Lines of data
## Begin
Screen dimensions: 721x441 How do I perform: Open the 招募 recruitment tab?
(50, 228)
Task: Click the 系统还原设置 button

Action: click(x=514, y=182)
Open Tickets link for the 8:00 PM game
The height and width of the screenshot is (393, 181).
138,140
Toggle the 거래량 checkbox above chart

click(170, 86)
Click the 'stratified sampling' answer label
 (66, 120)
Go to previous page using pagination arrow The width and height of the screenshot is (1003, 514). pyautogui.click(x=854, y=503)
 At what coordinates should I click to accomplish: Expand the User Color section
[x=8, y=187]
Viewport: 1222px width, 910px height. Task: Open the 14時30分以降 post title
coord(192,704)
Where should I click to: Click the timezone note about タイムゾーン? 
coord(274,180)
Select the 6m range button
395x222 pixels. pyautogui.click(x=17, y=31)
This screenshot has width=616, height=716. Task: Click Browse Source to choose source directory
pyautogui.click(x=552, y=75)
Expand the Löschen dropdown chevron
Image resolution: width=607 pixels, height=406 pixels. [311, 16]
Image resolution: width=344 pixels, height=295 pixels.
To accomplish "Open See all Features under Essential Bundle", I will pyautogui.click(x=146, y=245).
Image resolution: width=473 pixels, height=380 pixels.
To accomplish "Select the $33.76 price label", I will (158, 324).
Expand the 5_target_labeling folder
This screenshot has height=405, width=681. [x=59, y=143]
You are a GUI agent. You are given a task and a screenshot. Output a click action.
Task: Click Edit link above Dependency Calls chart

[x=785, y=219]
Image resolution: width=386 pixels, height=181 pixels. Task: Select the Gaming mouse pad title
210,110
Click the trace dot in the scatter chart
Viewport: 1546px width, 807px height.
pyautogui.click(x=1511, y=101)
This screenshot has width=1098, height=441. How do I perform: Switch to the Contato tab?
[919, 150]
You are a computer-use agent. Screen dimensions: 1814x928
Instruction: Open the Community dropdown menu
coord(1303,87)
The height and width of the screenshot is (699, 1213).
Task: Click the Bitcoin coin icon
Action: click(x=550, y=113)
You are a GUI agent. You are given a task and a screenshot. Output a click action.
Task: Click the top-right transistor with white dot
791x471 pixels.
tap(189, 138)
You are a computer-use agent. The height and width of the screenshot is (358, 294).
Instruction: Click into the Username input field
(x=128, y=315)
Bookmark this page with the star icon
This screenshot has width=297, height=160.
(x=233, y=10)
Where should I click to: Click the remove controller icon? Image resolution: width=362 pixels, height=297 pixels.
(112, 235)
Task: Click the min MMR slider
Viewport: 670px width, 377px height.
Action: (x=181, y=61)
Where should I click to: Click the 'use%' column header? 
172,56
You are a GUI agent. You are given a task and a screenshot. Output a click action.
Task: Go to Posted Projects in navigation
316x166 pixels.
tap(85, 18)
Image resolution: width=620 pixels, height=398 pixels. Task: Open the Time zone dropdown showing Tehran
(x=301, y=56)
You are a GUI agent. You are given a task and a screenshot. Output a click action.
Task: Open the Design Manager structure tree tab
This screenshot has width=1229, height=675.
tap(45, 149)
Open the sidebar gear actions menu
## End
Task objective. Copy out the records above line for line, with no changes.

Complete output.
Screen dimensions: 721x441 How do I perform: Open the 招募 recruitment tab?
(50, 228)
Task: Click the 系统还原设置 button

Action: click(x=514, y=182)
Open Tickets link for the 8:00 PM game
The height and width of the screenshot is (393, 181).
138,140
Toggle the 거래량 checkbox above chart

click(170, 86)
Click the 'stratified sampling' answer label
 (66, 120)
Go to previous page using pagination arrow The width and height of the screenshot is (1003, 514). pyautogui.click(x=854, y=503)
 At what coordinates should I click to accomplish: Expand the User Color section
[x=8, y=187]
Viewport: 1222px width, 910px height. Task: Open the 14時30分以降 post title
coord(192,704)
Where should I click to: Click the timezone note about タイムゾーン? 
coord(274,180)
Select the 6m range button
395x222 pixels. pyautogui.click(x=17, y=31)
This screenshot has width=616, height=716. Task: Click Browse Source to choose source directory
pyautogui.click(x=552, y=75)
Expand the Löschen dropdown chevron
Image resolution: width=607 pixels, height=406 pixels. [311, 16]
Image resolution: width=344 pixels, height=295 pixels.
To accomplish "Open See all Features under Essential Bundle", I will pyautogui.click(x=146, y=245).
Image resolution: width=473 pixels, height=380 pixels.
To accomplish "Select the $33.76 price label", I will (158, 324).
Expand the 5_target_labeling folder
This screenshot has height=405, width=681. [x=59, y=143]
You are a GUI agent. You are given a task and a screenshot. Output a click action.
Task: Click Edit link above Dependency Calls chart

[x=785, y=219]
Image resolution: width=386 pixels, height=181 pixels. Task: Select the Gaming mouse pad title
210,110
Click the trace dot in the scatter chart
Viewport: 1546px width, 807px height.
pyautogui.click(x=1511, y=101)
This screenshot has width=1098, height=441. How do I perform: Switch to the Contato tab?
[919, 150]
You are a computer-use agent. Screen dimensions: 1814x928
Instruction: Open the Community dropdown menu
coord(1303,87)
The height and width of the screenshot is (699, 1213).
Task: Click the Bitcoin coin icon
Action: click(x=550, y=113)
You are a GUI agent. You are given a task and a screenshot. Output a click action.
Task: Click the top-right transistor with white dot
791x471 pixels.
tap(189, 138)
You are a computer-use agent. The height and width of the screenshot is (358, 294).
Instruction: Click into the Username input field
(x=128, y=315)
Bookmark this page with the star icon
This screenshot has width=297, height=160.
(x=233, y=10)
Where should I click to: Click the remove controller icon? Image resolution: width=362 pixels, height=297 pixels.
(112, 235)
Task: Click the min MMR slider
Viewport: 670px width, 377px height.
Action: (x=181, y=61)
Where should I click to: Click the 'use%' column header? 
172,56
You are a GUI agent. You are given a task and a screenshot. Output a click action.
Task: Go to Posted Projects in navigation
316x166 pixels.
tap(85, 18)
Image resolution: width=620 pixels, height=398 pixels. Task: Open the Time zone dropdown showing Tehran
(x=301, y=56)
You are a GUI agent. You are given a task and a screenshot. Output a click action.
Task: Open the Design Manager structure tree tab
This screenshot has width=1229, height=675.
tap(45, 149)
Open the sidebar gear actions menu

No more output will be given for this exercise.